Compare and Contrast
Mike Rose
During one class they may be comparing texts, a couple descriptions, let's say of geophysical phenomenon, OK? And then in another time they're comparing a couple poems. And then in another time they're comparing a couple theories about social behavior from psychology or social psychology. The more that they try out these thinking/writing strategies, with more and different kinds of disciplinary material, that is they're actually trying the strategies out in real honest-to-God academic contexts, I think they get more proficient at using these thinking/writing strategies in ways that they feel comfortable with. They're able to leave that writing classroom and move into the world of the lower division curriculum.

Kuulei Rodgers
In the main body of the paper, when we discuss, in our discussion section…we often will compare work that other scientists have done that is comparable to what we have done in our field. So if I'm working on growth rates, for example, here in Kane'ohe, I may wanna look what the growth rates are like in Tahiti or the Marcasis, or other areas; are they comparable? So that people have a wider knowledge of what these numbers really mean.

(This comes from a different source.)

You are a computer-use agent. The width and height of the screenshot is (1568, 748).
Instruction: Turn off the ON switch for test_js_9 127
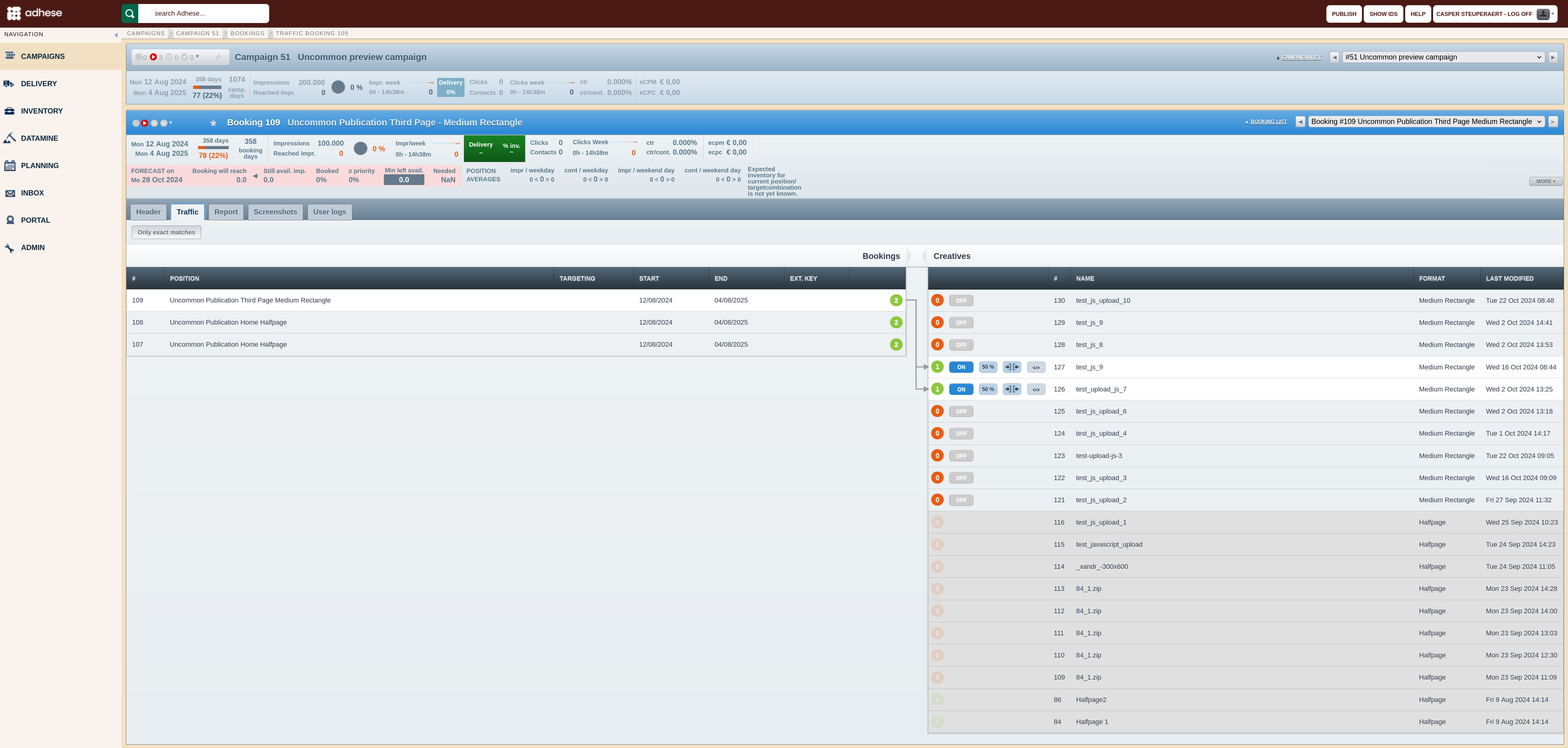961,367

Often we have a lot of library research. We read journals upon journals and a lot of articles and papers and then we have to pick out what's relevant to our project. And those are the things we'll use to compare and contrast various points.

Teresa Redd
My students still need to learn how to compare and contrast systematically, keeping everything parallel, right? Using criteria, carefully, and that dovetails beautifully with the problem-solving strategy in their introduction to engineering design course because they have design projects where they're given information about a particular problem, say, how to design a bathtub for the elderly. And unfortunately in many of our comp texts and our comp courses we're so divorced from content and the purpose of these strategies that the strategies just seem like formulas to students. "Oh, well I'm gonna write a comparison/contrast essay, I'm supposed to do this, this, and that" and the student doesn't realize, hey, this is a way to make decisions in a logical way and to be able to justify them.

Chitra Divakaruni
So when I teach comparison/contrast I give my students, I offer my students the two major modes of comparison/contrast organization, where you have two topics, let's say just for example, maybe, ideas about marriage in the Indian community versus ideas of marriage in the mainstream American community. And I tell them that you can deal with topic A all at once and you would then select angles or aspects of topic A, deal with that, that will be the first half of your paper. You have a transition, you move on to topic B, mainstream American society. You go back to each of those aspects. And that's how you make that connection. Or, we outline a whole different way, which is the either/or kind of structure where the focus is now on the particular aspect or point we're dealing with for example, divorce. And then we look at both communities and we give examples of both communities. That forms a little unit in the essay, we have a transition, and we go on to the unit. So I like to give students lots of different outlining techniques as we move onto rhetorical modes.

Michael Bertsch
A compare and contrast paper has to have a controlling idea: Why are we comparing these two things? For example, "Grant and Lee: A study in contrast." An essay used quite frequently. Why are we comparing these two men? Well heck, they were both Civil War generals. But other times comparisons are strained when the reader knows you're comparing two things for some other purpose that is not yet understood then the reader loses interest in that section of the paper. So if you're writing an argument and are trying to advance your point by making two comparisons which at the first reading are sort of far-fetched or further afield from the controlling idea, then the reader loses interest. And when the reader loses interest you can't persuade them to do much anything except put the paper down. There are some compare and contrast papers, which will be an argument paper. In other words, comparing recycling and not recycling. There's a clear point to that: the landfill fills up much more quickly if no one recycles. That compare and contrast is obvious and that's an argument paper.

Donald Pharr
I like business examples, workplace examples. If I'm working for my boss Bob, and I'm sitting in my Dilbert-like cubicle, Bob comes by and says, "We've narrowed our search for a new company car down to two, the Buick and the Toyota. I got all this information. Here, write me a report and let's try to come to a decision here." What kind of mode am I going to use? I'm going to use comparison/contrast. Do I have a choice? No. Did he assign me a comparison/contrast mode? No. He gave me a set of information that gave me no choice. In other words, my feeling about the modes is they weren't invented by English teachers, they weren't invented by people in the academy of any stripe. They were derived or developed from the needs of communication.